Fracture conductivity tests will be conducted to study the fracture cleanup capability of the two PECNP systems that are loaded with enzymes. Retained conductivity induced by enzyme-loaded PECNPs will be compared with retained permeability induced by the control nanoparticle system with no enzyme, control enzyme system and a control polymer system.
Conventional techniques for the formation evaluation of organic-rich source rocks continue to leave many unanswered questions. Unconventional techniques are required for reliable petrophysical evaluation of these formations to minimize the production uncertainty. Improvements in well-log interpretation techniques can enhance estimates of hydrocarbon reserves, which have a direct impact on recovery factors of hydrocarbon production. Furthermore, a reliable, real-time, and high-resolution formation evaluation improves quality of decisions for locating fracturing or completion zones, which enhances production.
Well-log interpretation is the most practical approach for a real-time assessment of petrophysical properties in a wide depth interval. However, the results of our previous research in organic-rich source rocks revealed that conventional resistivity-porosity-saturation models (e.g, Archie’s model and Waxman-Smits model) underestimate hydrocarbon reserves, where volumetric concentration of kerogen increases. These preliminary results indicate a need to develop new well-log interpretation techniques to estimate hydrocarbon reserves in organic-rich source rocks. In this work we quantify the effect of organic matter and pore structure on electrical resistivity of organic-rich source rocks using numerical simulations of electrical resistivity in rock-fluid systems.

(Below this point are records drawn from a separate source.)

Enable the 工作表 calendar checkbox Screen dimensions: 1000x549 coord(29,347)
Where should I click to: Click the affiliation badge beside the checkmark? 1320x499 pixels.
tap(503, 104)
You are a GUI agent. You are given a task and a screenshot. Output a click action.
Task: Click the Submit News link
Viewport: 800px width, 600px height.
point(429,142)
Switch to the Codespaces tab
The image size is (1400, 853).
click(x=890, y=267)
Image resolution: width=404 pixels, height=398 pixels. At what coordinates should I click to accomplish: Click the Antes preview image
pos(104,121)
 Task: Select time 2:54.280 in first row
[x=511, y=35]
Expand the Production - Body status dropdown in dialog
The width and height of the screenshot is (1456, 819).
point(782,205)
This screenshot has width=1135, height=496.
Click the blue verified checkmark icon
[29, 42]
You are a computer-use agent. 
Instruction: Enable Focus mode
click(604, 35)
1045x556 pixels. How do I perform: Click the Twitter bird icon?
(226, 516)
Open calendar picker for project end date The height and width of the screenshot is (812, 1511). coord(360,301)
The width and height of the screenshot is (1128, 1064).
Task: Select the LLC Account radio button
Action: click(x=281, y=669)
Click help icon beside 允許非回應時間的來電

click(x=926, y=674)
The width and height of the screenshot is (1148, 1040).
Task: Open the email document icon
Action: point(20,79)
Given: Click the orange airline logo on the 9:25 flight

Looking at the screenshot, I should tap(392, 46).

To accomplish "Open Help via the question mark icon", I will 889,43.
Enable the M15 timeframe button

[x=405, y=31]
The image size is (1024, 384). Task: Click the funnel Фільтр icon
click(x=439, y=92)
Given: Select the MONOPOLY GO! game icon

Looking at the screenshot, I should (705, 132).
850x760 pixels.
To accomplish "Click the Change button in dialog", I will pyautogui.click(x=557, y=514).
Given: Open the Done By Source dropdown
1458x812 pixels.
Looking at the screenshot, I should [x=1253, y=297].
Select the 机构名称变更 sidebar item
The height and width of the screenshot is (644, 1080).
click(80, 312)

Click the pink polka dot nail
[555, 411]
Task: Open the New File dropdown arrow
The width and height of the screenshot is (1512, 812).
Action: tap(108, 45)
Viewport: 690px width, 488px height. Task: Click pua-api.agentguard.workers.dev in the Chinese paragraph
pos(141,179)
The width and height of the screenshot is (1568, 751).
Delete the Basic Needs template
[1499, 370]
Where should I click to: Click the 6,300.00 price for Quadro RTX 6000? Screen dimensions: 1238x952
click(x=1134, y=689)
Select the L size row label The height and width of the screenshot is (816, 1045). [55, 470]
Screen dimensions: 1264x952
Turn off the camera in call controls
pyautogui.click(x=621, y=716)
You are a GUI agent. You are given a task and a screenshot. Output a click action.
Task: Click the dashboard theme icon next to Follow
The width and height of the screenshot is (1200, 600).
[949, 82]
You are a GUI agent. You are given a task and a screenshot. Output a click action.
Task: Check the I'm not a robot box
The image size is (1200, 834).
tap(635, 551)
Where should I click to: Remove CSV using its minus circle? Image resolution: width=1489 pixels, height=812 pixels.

The pore-scale numerical simulations confirmed that conventional resistivity-porosity-saturation models can cause 8% – 16% relative errors in estimates of fluid saturations in organic-rich source rocks in the presence of 10% – 30% volumetric concentration of kerogen. The results of this research are promising for significant improvement in the assessment of hydrocarbon saturation in organic-rich source rocks using conventional well logs. The well-log-based estimates of hydrocarbon reserves can be used to detect productive zones for completion and fracturing jobs, which can potentially enhance production in organic-rich source rocks.
Reza Barati, Assistant Professor, Chemical and Petroleum Engineering Department, The University of Kansas
Reza Barati earned his PhD at the University of Kansas. He worked for the Enhanced Oil Recovery Institute (EORI) at the University of Wyoming before joining KU. His research interests include oilfield nanoparticles, characterization and simulation of conventional and tight shale reservoirs, hydraulic fracturing and horizontal drilling of unconventional shale plays, enhanced waterflooding through modification of injection-brine and CO2 Mobility and conformance control.
Zoya Heidari, Assistant Professor, Petroleum Engineering Department, Department of Texas A&M University
Zoya Heidari is an assistant professor at the Petroleum Engineering Department of Texas A&M University and is the Chevron Corporation Faculty Fellow in Petroleum Engineering. She received a Ph.D. (2011) in petroleum engineering from The University of Texas at Austin. Zoya is the director of the Texas A&M Joint Industry Research Program on “Multi-Scale Formation Evaluation and Reservoir Characterization of Unconventional and Carbonate Reservoirs”.
She is also one of the recipients of 2012 SPE Petroleum Engineering Junior Faculty Research Initiation Award to develop her research program on formation evaluation of unconventional reservoirs. Before joining Texas A&M University, Zoya worked with the Formation Evaluation Research Group at The University of Texas at Austin. Her research interests include petrophysics, well logging, borehole geophysics, inverse problems, rock physics, and reservoir characterization of unconventional reservoirs.